Bacterial resistance to antibiotic medicines is commonplace, is spreading worldwide, and is a major threat to human health.
There are strains of bacteria resistant to every known drug. Don’t catch one of these beasties unless you’re sure your last will and testament is in good order.
The medicinal chemist’s reaction to drug resistance is to create new drugs (in fact, this is the medicinal chemist’s reaction to everything....). To be truly effective, a new drug would act on a new target and not merely be a structural variation on an existing medicine.
One exciting new target for antimicrobials has been fatty acid biosynthesis. Fatty acids are essential components of bacterial membranes, and thus of life. Best of all, the pathway to fatty acid creation is different in bacteria than in humans. Voila, a target that could lead to drugs that kill microbes but leave patients’ own biochemistry untouched.
Nature has even provided a lead compound: platensimycin. It comes from a soil fungus, is a potent inhibitor of fatty acid biosynthesis, and has been the model for development of a whole new class of desperately needed synthetic antibiotics.
Whoops. A new report from a collaborative Parisian group (Nature 458 [March 5, 2009], 83–86) reveals a flaw in the reasoning for this type of antibacterial agent. Sure, if you inhibit fatty acid formation it kills the bacterium. But if the bug has another source of fatty acids, it simply doesn’t care that its own synthetic mechanism is impeded.
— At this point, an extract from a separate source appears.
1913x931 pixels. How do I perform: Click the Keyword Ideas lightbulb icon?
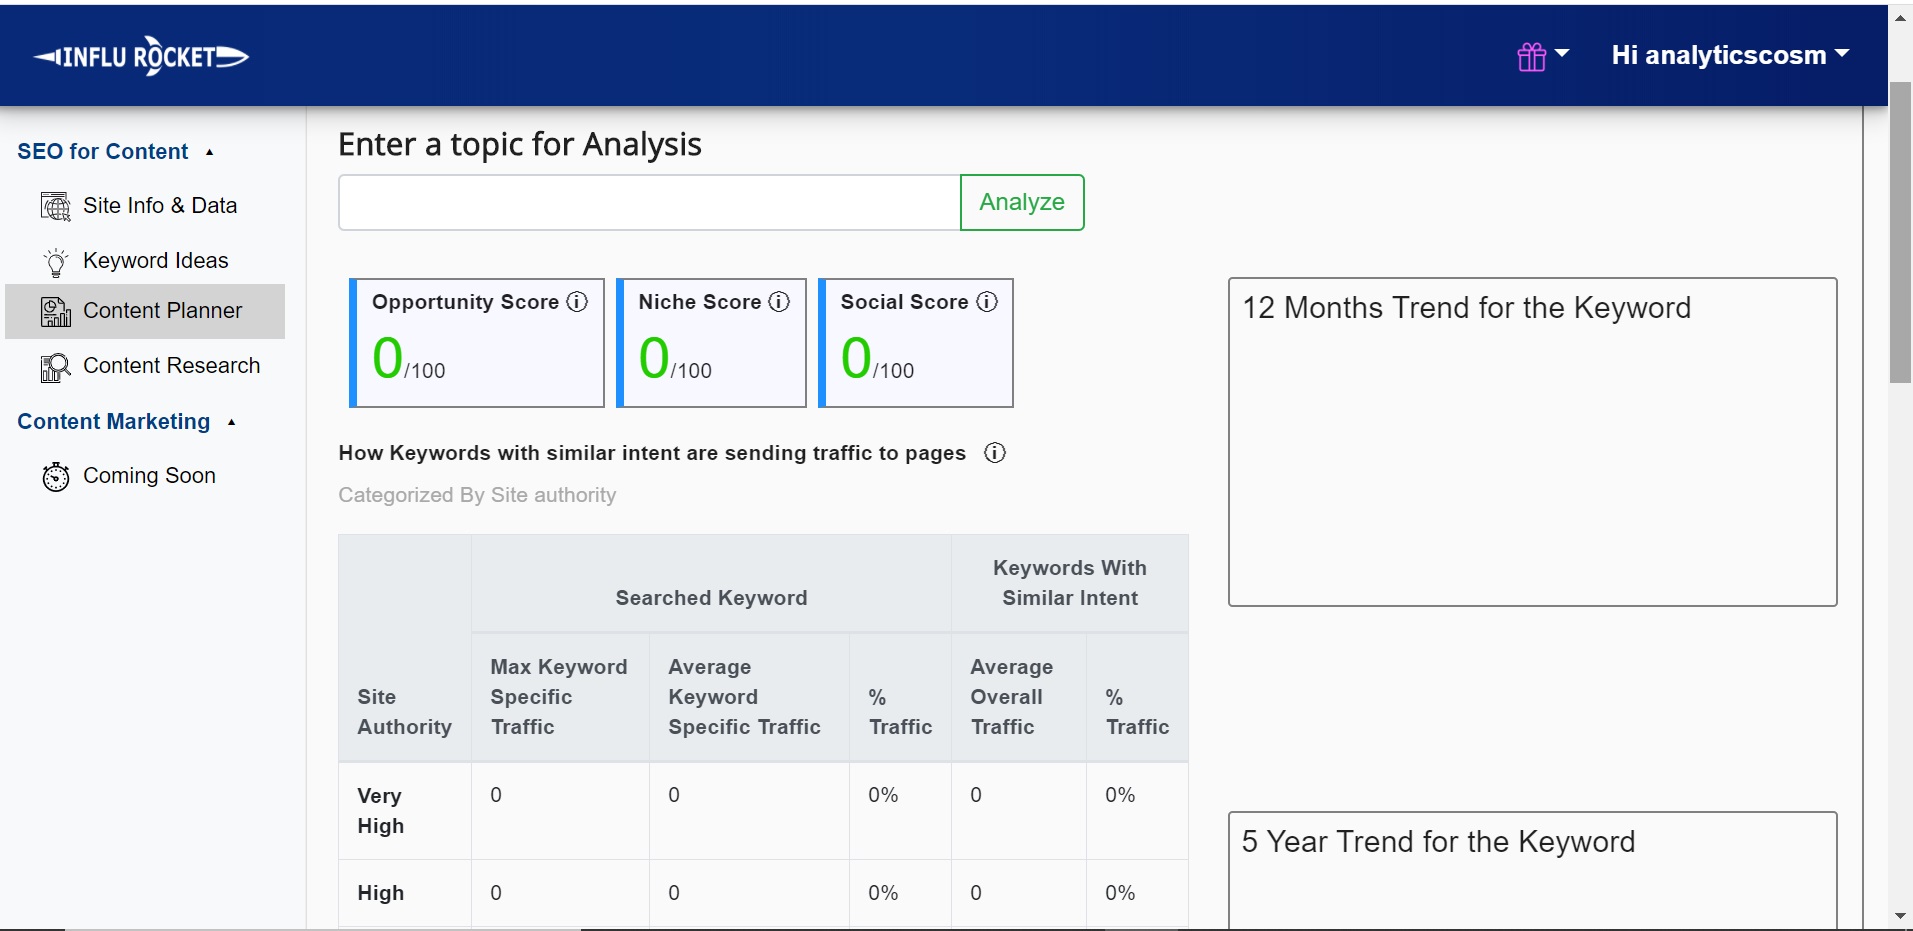coord(56,261)
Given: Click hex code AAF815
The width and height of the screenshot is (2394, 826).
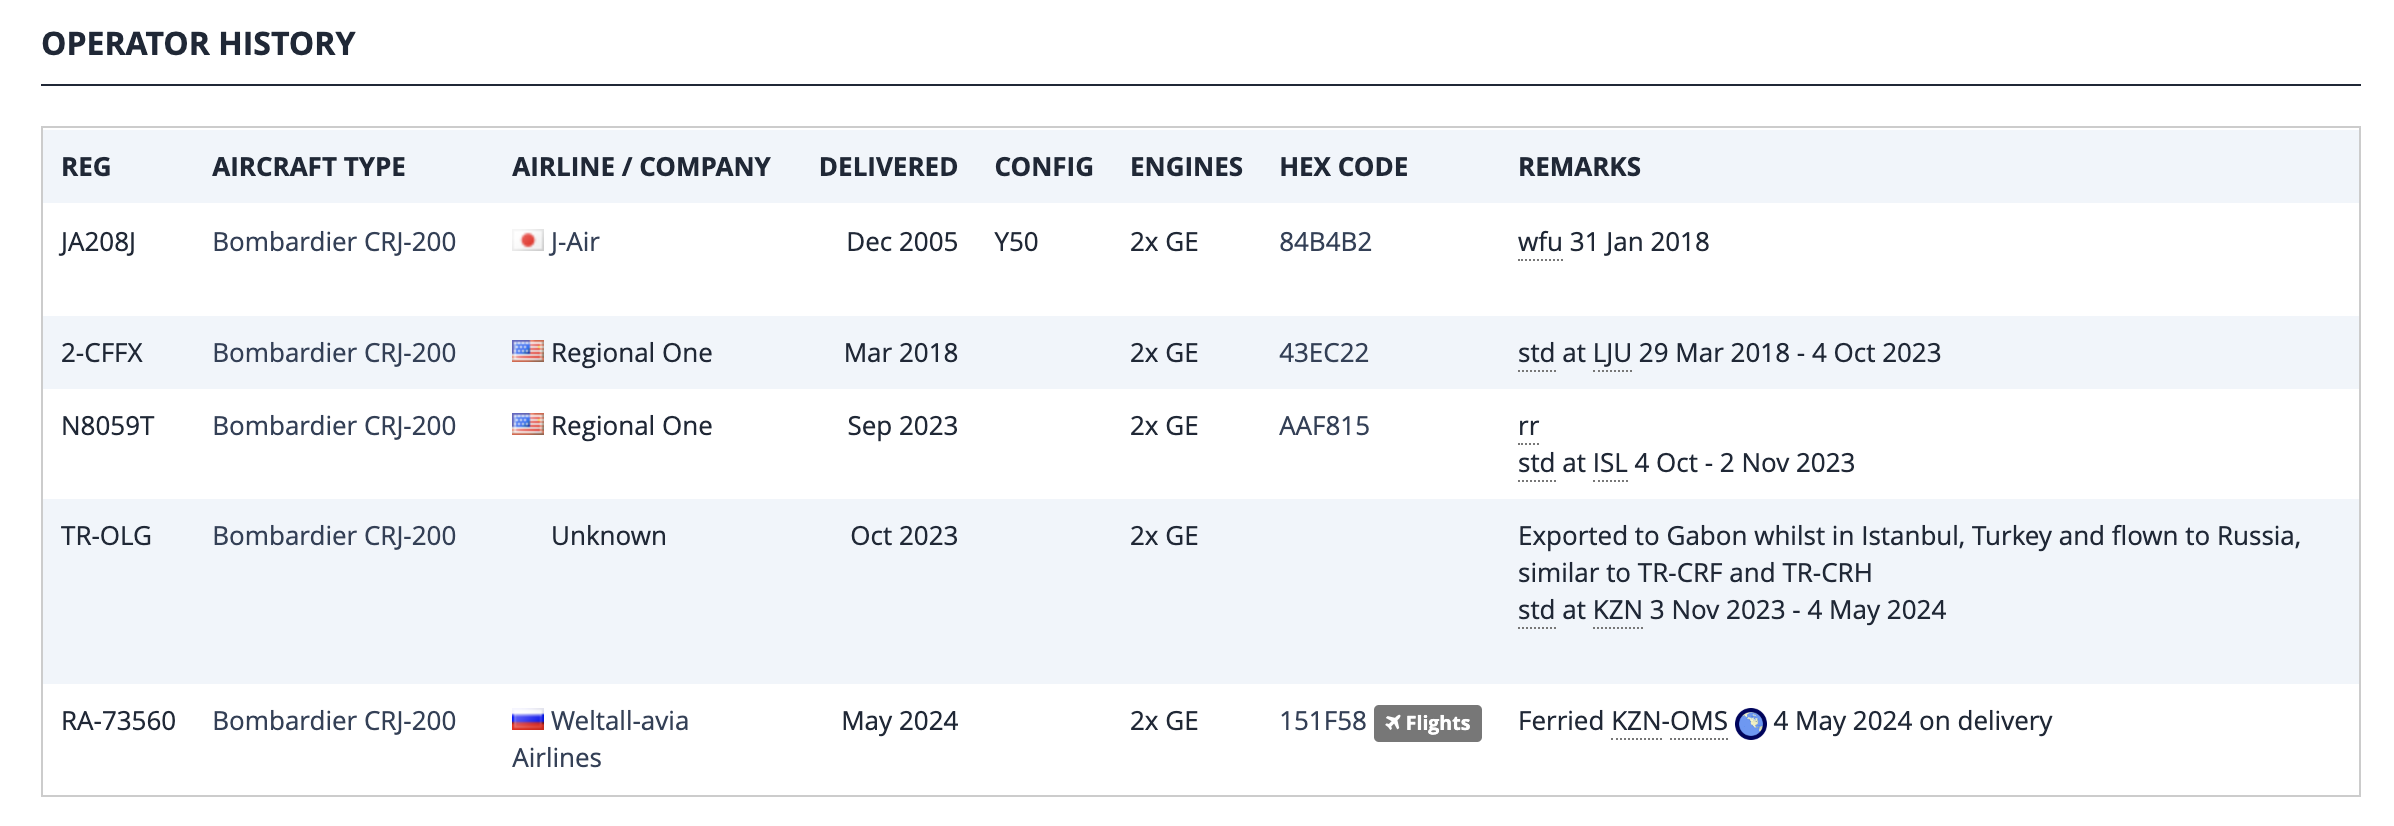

Soil doesn’t have a ready source of fatty acids so platensimycin is very effective in that environment. But higher organisms have blood, which is well stocked with fatty acids, and thus such antibiotics just don’t work in real patients (who happen to be rats in this study).
Don’t be too nihilistic about drug development, though. There might be ways to avoid fatty acid uptake by nasty bacteria or to combine such inhibitors with other drugs in a more potent combination.
Never underestimate scientific ingenuity!